* _Your goal_
Gather every line from the entries below that includes "will".

* _Data to examine_
▬▬▬

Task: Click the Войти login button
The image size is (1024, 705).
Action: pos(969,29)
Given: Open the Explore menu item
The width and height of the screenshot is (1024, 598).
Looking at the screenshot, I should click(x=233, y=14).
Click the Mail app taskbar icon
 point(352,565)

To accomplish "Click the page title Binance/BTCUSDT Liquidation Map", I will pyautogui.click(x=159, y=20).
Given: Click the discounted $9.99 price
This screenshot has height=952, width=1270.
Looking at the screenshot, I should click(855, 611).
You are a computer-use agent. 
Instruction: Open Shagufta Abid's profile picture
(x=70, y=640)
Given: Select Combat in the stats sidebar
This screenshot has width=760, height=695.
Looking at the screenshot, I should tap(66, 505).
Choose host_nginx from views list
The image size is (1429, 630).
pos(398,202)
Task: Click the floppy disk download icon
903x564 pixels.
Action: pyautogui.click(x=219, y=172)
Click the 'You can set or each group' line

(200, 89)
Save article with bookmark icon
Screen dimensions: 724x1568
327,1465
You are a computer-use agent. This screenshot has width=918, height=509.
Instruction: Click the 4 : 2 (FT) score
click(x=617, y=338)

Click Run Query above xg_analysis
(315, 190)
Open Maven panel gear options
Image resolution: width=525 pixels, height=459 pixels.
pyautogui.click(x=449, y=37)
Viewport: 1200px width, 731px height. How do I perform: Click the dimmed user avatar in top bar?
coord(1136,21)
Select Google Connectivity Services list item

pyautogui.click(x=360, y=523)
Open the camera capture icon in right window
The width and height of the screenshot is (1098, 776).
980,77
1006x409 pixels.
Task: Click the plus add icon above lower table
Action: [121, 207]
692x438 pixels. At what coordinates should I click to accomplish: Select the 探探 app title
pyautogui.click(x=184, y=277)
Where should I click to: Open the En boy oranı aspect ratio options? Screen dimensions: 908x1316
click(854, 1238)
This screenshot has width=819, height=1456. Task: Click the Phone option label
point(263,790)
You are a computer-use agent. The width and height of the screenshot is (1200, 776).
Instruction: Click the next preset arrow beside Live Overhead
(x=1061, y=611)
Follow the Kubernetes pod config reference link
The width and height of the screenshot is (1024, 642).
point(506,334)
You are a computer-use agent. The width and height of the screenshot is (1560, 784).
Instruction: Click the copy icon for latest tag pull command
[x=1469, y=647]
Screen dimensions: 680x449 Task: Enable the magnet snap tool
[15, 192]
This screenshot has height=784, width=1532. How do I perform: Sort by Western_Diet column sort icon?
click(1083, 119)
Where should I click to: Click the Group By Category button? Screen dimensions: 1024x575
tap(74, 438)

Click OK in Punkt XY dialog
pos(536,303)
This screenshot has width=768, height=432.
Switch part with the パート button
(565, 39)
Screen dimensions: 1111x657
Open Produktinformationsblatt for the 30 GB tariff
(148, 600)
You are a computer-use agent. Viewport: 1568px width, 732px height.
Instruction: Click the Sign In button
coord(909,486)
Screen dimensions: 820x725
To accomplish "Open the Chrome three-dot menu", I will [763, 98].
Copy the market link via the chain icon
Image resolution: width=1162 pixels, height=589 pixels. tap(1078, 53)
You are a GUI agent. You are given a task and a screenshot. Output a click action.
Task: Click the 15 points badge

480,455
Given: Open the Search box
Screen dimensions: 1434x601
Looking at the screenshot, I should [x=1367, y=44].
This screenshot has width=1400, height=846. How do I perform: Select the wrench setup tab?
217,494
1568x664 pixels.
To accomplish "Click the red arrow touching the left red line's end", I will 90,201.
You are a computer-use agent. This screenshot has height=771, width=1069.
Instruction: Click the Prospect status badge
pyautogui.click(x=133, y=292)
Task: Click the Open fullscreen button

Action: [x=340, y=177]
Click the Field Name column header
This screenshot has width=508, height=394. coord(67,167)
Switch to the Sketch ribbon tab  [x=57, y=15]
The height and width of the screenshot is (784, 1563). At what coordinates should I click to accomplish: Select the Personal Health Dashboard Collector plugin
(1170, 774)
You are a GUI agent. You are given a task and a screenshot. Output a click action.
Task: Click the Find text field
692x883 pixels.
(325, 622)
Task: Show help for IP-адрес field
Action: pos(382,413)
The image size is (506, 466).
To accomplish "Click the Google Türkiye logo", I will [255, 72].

▬▬▬

* _Output_
To accomplish "Click the page title Binance/BTCUSDT Liquidation Map", I will pyautogui.click(x=159, y=20).
To accomplish "Open the Chrome three-dot menu", I will [763, 98].
To accomplish "Click the red arrow touching the left red line's end", I will 90,201.
To accomplish "Click the Google Türkiye logo", I will [255, 72].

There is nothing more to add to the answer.